Je trouve, dans un des nombreux courriels dont nous comble Internet, toute une vidéo sur: «Comment as-tu pu survivre avant les années 80?». La suite évoque le manque de confort, d’hygiène et tout le reste, que ne peut guère imaginer la sorte d’extra terrestres que les jeunes d’aujourd’hui sont devenus, en Amérique du Nord comme en Europe. La personne qui a écrit le scénario sait sans doute qu’il y a bien pire encore dans de nombreux pays, dont la moitié n’ont ni eau courante ni sanitaires. Mais il lui semble difficile d’envisager la vie «primitive» que nous vivions dans un temps où il y avait pourtant déjà le train, l’avion et la radio.
Quand je suis entré à l’école primaire française de la commune rurale où je vivais, en 1931, l’électricité n’était encore pas installée dans la région. Mon père, qui était boulanger, pétrissait ses fournées à bras et s’il y en avait vraiment trop, il mettait en route un moteur «à essence de pétrole», pour le soulager un peu. Il pestait souvent contre cette fichue machine qui ne voulait partir qu’à la manivelle et qui s’arrêtait souvent. Il dormait peu, sur le sol dur du fournil, entre deux cuissons. Il tempêtait et jurait beaucoup mais les clients, venus de lointains villages, avaient toujours leur pain quotidien. Les ouvriers, qui n’étaient pas encore syndiqués, travaillaient durs eux aussi mais l’idée de grève les aurait bien fait rire. Quand il faisait jour, mon père allait porter le pain aux villages éloignés. Pour se distraire d’un ouvrage éreintant et jamais fini , les ouvriers faisaient des farces à la bonne et parfois un enfant. Mais tout finissait par s’arranger tant bien que mal.
Ma mère servait les miches odorantes à la boutique, surveillant la bonne (qu’on n’appelait pas encore «technicienne de surface» et la couturière) non encore dénommée «technicienne de matériel léger», qui raccommodait les vêtements usés ou déchirés, ainsi que la laveuse, qui lavait le linge bien sale de la maisonnée. Tout ce monde se retrouvait à table et avait une bonne fourchette. Ma mère se demandait toujours ce qu’elle pourrait bien cuisiner pour le prochain repas.

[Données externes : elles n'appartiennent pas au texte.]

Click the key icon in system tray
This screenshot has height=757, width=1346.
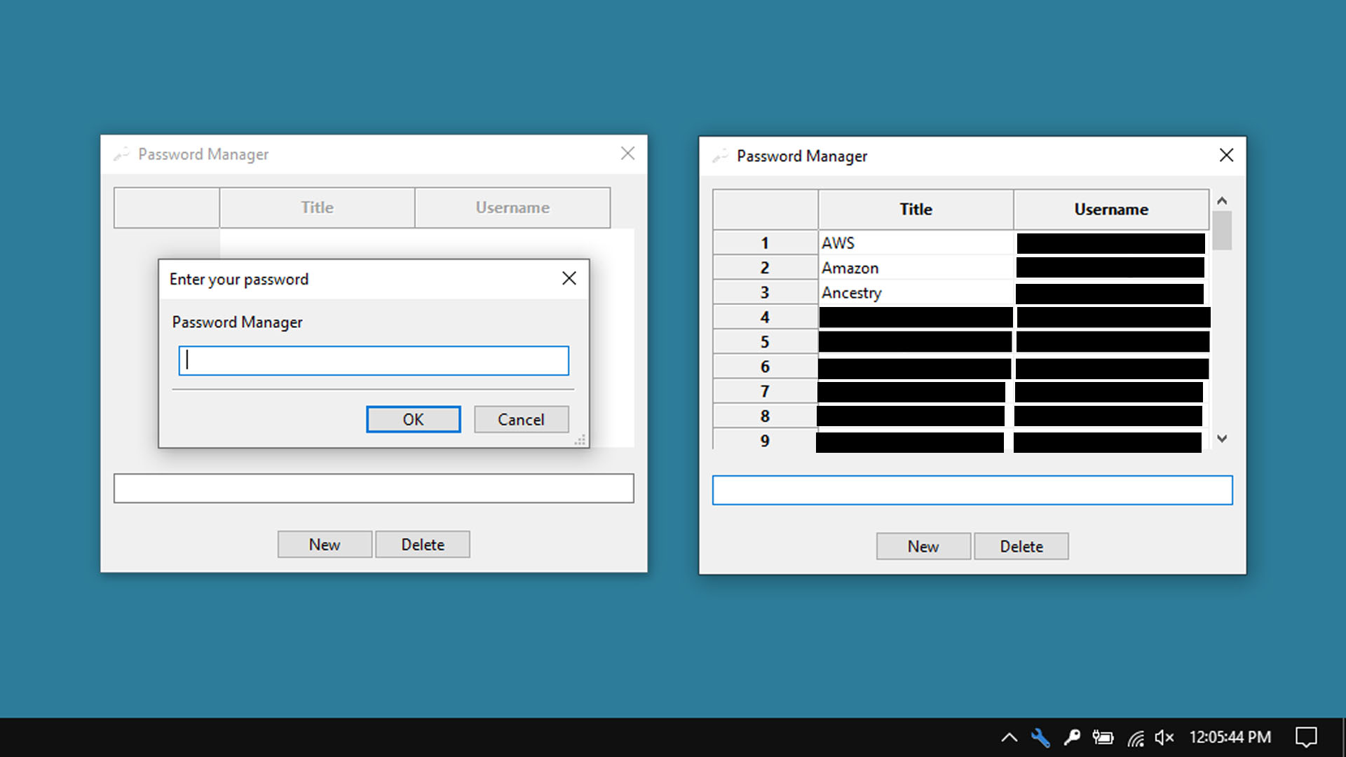1072,737
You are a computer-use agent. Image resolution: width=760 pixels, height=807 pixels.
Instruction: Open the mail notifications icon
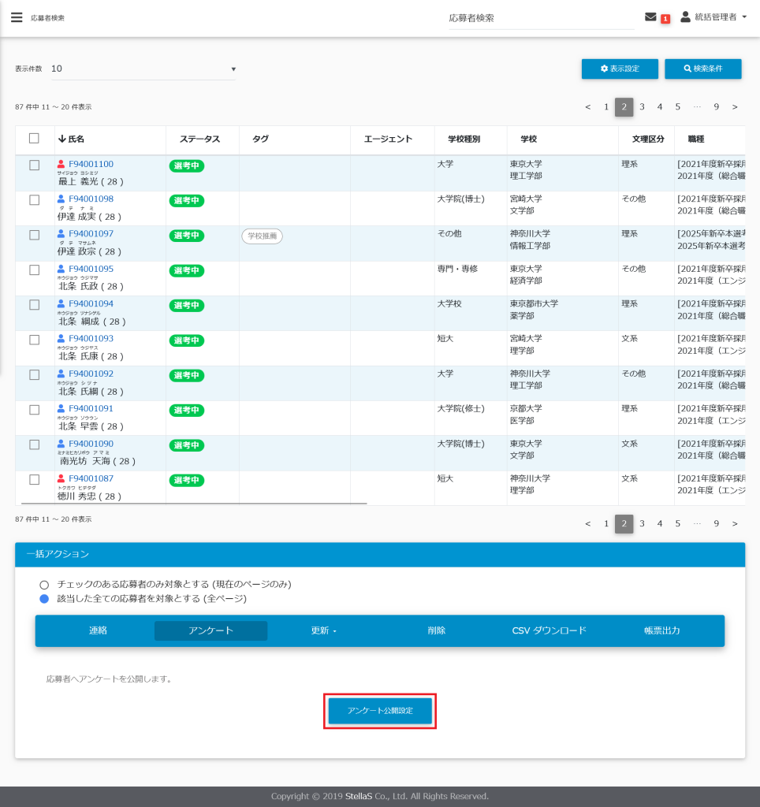[x=650, y=17]
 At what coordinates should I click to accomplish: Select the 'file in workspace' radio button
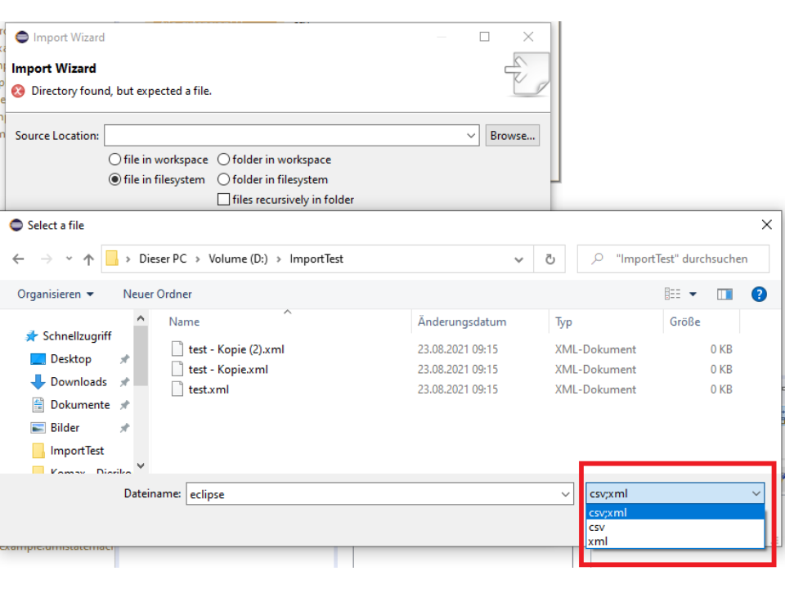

Mais on faisait comme si on était toujours contents et le bon vin local aidait.
Pour aller en classe, j’avais trois kilomètres à faire à pied, matin et soir, sac au dos. Pour des jambes et un dos de cinq ans, c’était un bon exercice. Personne n’avait eu encore l’idée du ramassage scolaire même en carriole! On avait bon appétit quand on rentrait à la maison, malgré les pêches, poires, pommes ou raisins dont on se gavait en cours de route. C’était la liberté et le bonheur!
On courait tout le temps parce qu’on s’était attardé à marauder ou à se battre le long du chemin. On arrivait à la maison avec des bleus ou des écorchures qu’on lavait à l’eau sans antiseptique. (On faisait aussi du vélo sans casque ni genouillères et du foot avec nos grosses galoches).